The lounge and bar took over 212 St. George Street after Plan B, a bar and live music venue, closed last year. Cassi Lounge plans to offer something different to nightlife in Moncton.
“The music is going to be Afrobeat, a little bit of Trap music, and old school (R&B) music,” said Ghebrehiwot, who will be DJing at the lounge.
There will be karaoke nights and Latin nights, as well.
In addition to alcoholic beverages, Ghebrehiwot plans to serve coffee the way it’s served in Ethiopia and Eritrea, poured into handle-less cups called Finjal.
“It’s basically a whole ceremony, it’s a cultural thing that brings people together,” he said.
Once the extended kitchen is completed, he plans to serve finger foods and some shareable dishes like Injera, a sourdough flatbread traditional to Ethiopia and Eritrea that’s often eaten with stews.
A chef, Ghebrehiwot plans to offer not only African food but also Caribbean dishes. He said the Caribbean influence came from his time creating and serving fusion meals with Jamaican colleagues back in Winnipeg. He managed African restaurant and lounge Casablanca, which closed a few years ago.
Ghebrehiwot immigrated with his family to Winnipeg as a teenager. He moved to Moncton in late 2018.
“I love the people in the Maritimes,” he said. “Here people just smile. That’s why I said, the love here is nice, why not stay here?”

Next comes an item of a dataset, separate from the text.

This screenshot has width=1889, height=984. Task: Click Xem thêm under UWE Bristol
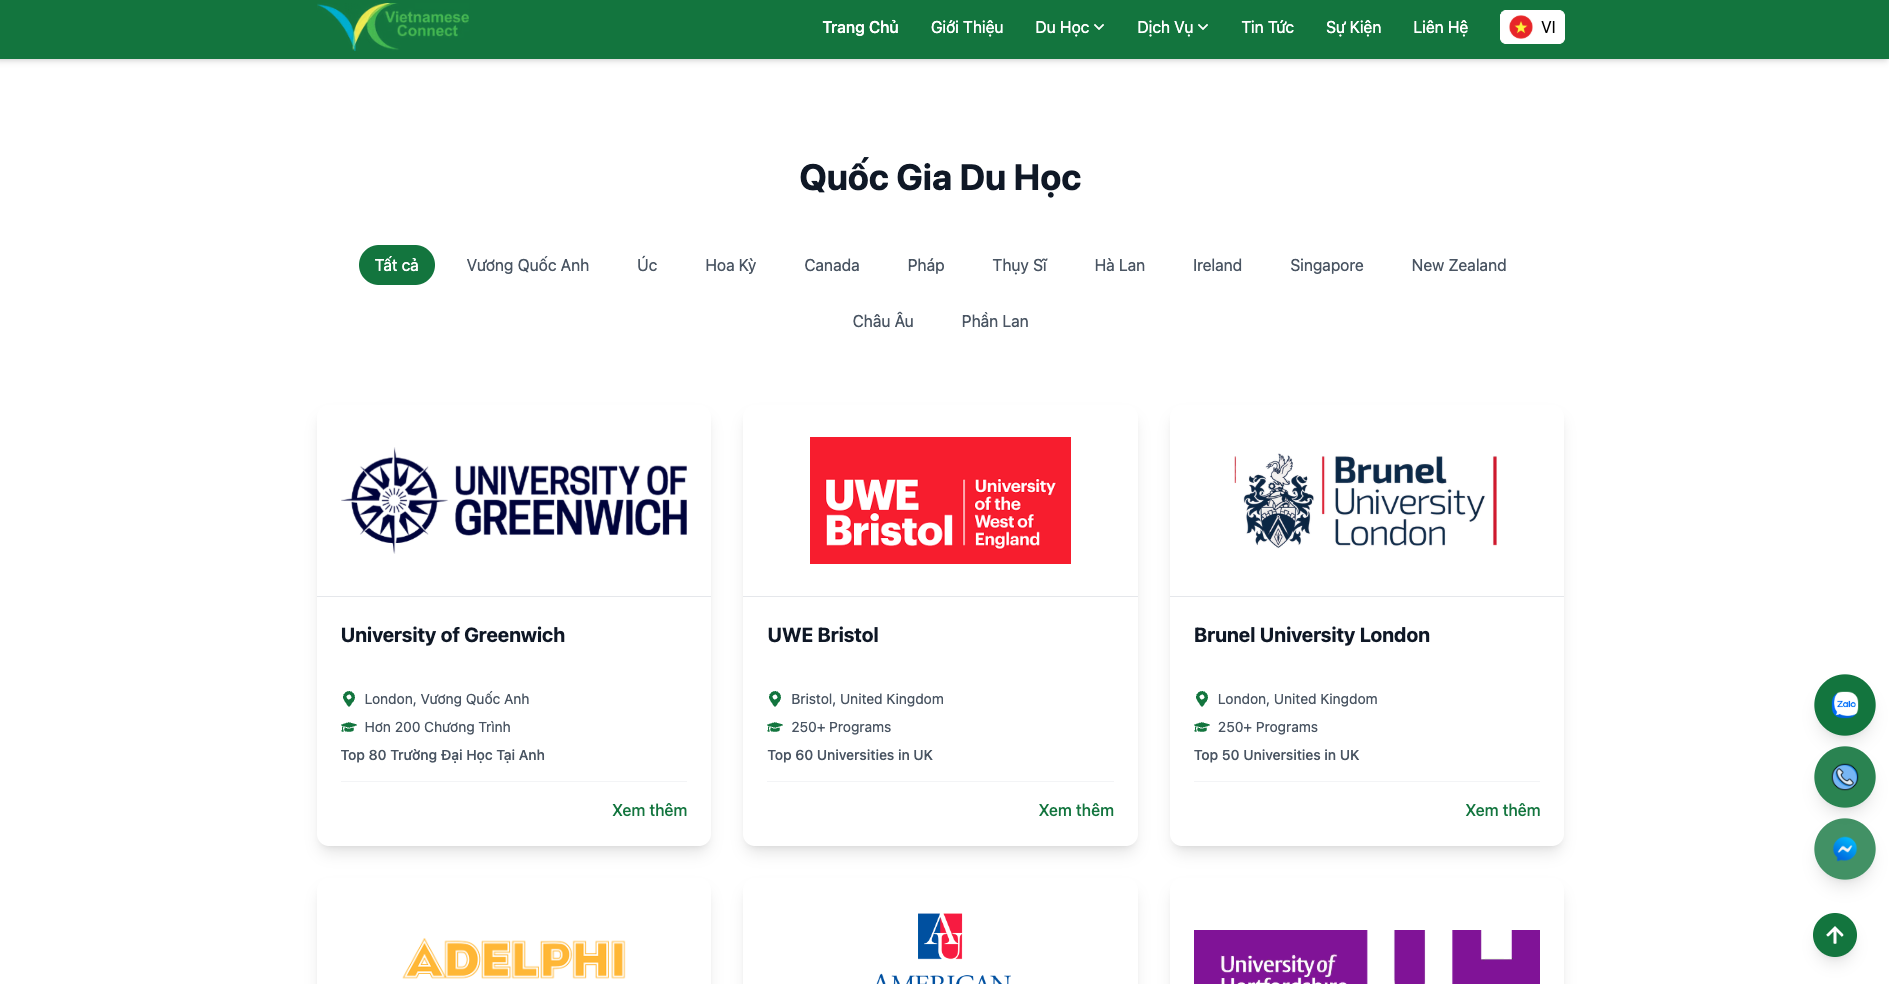coord(1075,810)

Cassi Lounge wasn’t entirely ready to open yet when Huddle came to visit. But with an aim to open the weekend of January 11, the bar is in place, there’s a dance floor, and the furniture is in – velvet and leather loveseats, a wall-mounted electric fireplace, lights, and a flat-screen TV, among other things.
The signs outside will be up soon, and African art will grace the walls inside. The space can hold around 100 people.
“What’s holding us up is the siding,” he said, pointing to the side door that’s still under renovations.
Ghebrehiwot said he’s hired three people to help him run his new business, which aims to cater to a more mature crowd.
“It’s open for everybody, but it’s more aimed at 25 and older,” he said.